* [Task directions] Reproduce the following entries exactly, leaving nothing out.

* [Data listing]
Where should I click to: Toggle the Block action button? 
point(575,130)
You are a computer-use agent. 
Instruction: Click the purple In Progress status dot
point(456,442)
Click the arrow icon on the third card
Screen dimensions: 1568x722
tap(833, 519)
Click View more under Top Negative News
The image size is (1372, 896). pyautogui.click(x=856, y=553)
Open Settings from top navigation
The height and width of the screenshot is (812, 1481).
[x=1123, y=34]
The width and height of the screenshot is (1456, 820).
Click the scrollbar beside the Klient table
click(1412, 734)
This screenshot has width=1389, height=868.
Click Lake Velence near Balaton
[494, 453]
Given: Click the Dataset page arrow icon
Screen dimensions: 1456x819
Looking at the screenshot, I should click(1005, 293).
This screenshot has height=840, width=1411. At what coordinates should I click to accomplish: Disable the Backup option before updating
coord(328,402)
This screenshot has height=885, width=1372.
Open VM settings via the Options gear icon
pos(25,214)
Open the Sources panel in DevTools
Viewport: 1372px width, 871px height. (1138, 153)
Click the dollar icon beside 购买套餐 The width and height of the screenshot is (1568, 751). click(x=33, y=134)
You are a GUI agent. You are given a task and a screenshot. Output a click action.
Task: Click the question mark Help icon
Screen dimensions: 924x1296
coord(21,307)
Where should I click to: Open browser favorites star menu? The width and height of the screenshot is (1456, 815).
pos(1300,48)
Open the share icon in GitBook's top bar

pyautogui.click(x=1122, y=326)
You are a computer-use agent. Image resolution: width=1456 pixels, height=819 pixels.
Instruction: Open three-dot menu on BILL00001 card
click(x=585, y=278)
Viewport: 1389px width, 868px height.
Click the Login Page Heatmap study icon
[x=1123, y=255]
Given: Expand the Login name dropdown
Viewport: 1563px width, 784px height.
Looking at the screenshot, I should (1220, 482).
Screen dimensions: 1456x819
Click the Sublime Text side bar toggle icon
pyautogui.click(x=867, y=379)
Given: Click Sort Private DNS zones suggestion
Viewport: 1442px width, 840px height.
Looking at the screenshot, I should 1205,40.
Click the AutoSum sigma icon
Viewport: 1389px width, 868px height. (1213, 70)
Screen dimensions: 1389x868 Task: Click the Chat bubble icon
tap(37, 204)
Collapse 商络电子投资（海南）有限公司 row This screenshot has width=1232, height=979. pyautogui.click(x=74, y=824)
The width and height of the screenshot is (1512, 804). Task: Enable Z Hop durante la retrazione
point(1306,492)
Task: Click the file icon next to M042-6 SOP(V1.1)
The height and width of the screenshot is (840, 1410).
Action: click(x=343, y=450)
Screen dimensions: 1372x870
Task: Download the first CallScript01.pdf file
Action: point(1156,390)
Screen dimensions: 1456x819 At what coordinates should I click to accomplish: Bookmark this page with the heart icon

* [Solution for this exercise]
Where should I click to: Toggle the Block action button? 
point(575,130)
You are a computer-use agent. 
Instruction: Click the purple In Progress status dot
point(456,442)
Click the arrow icon on the third card
Screen dimensions: 1568x722
tap(833, 519)
Click View more under Top Negative News
The image size is (1372, 896). pyautogui.click(x=856, y=553)
Open Settings from top navigation
The height and width of the screenshot is (812, 1481).
[x=1123, y=34]
The width and height of the screenshot is (1456, 820).
Click the scrollbar beside the Klient table
click(1412, 734)
This screenshot has width=1389, height=868.
Click Lake Velence near Balaton
[494, 453]
Given: Click the Dataset page arrow icon
Screen dimensions: 1456x819
Looking at the screenshot, I should click(1005, 293).
This screenshot has height=840, width=1411. At what coordinates should I click to accomplish: Disable the Backup option before updating
coord(328,402)
This screenshot has height=885, width=1372.
Open VM settings via the Options gear icon
pos(25,214)
Open the Sources panel in DevTools
Viewport: 1372px width, 871px height. (1138, 153)
Click the dollar icon beside 购买套餐 The width and height of the screenshot is (1568, 751). click(x=33, y=134)
You are a GUI agent. You are given a task and a screenshot. Output a click action.
Task: Click the question mark Help icon
Screen dimensions: 924x1296
coord(21,307)
Where should I click to: Open browser favorites star menu? The width and height of the screenshot is (1456, 815).
pos(1300,48)
Open the share icon in GitBook's top bar

pyautogui.click(x=1122, y=326)
You are a computer-use agent. Image resolution: width=1456 pixels, height=819 pixels.
Instruction: Open three-dot menu on BILL00001 card
click(x=585, y=278)
Viewport: 1389px width, 868px height.
Click the Login Page Heatmap study icon
[x=1123, y=255]
Given: Expand the Login name dropdown
Viewport: 1563px width, 784px height.
Looking at the screenshot, I should (1220, 482).
Screen dimensions: 1456x819
Click the Sublime Text side bar toggle icon
pyautogui.click(x=867, y=379)
Given: Click Sort Private DNS zones suggestion
Viewport: 1442px width, 840px height.
Looking at the screenshot, I should 1205,40.
Click the AutoSum sigma icon
Viewport: 1389px width, 868px height. (1213, 70)
Screen dimensions: 1389x868 Task: Click the Chat bubble icon
tap(37, 204)
Collapse 商络电子投资（海南）有限公司 row This screenshot has width=1232, height=979. pyautogui.click(x=74, y=824)
The width and height of the screenshot is (1512, 804). Task: Enable Z Hop durante la retrazione
point(1306,492)
Task: Click the file icon next to M042-6 SOP(V1.1)
The height and width of the screenshot is (840, 1410).
Action: click(x=343, y=450)
Screen dimensions: 1372x870
Task: Download the first CallScript01.pdf file
Action: point(1156,390)
Screen dimensions: 1456x819 At what coordinates should I click to accomplish: Bookmark this page with the heart icon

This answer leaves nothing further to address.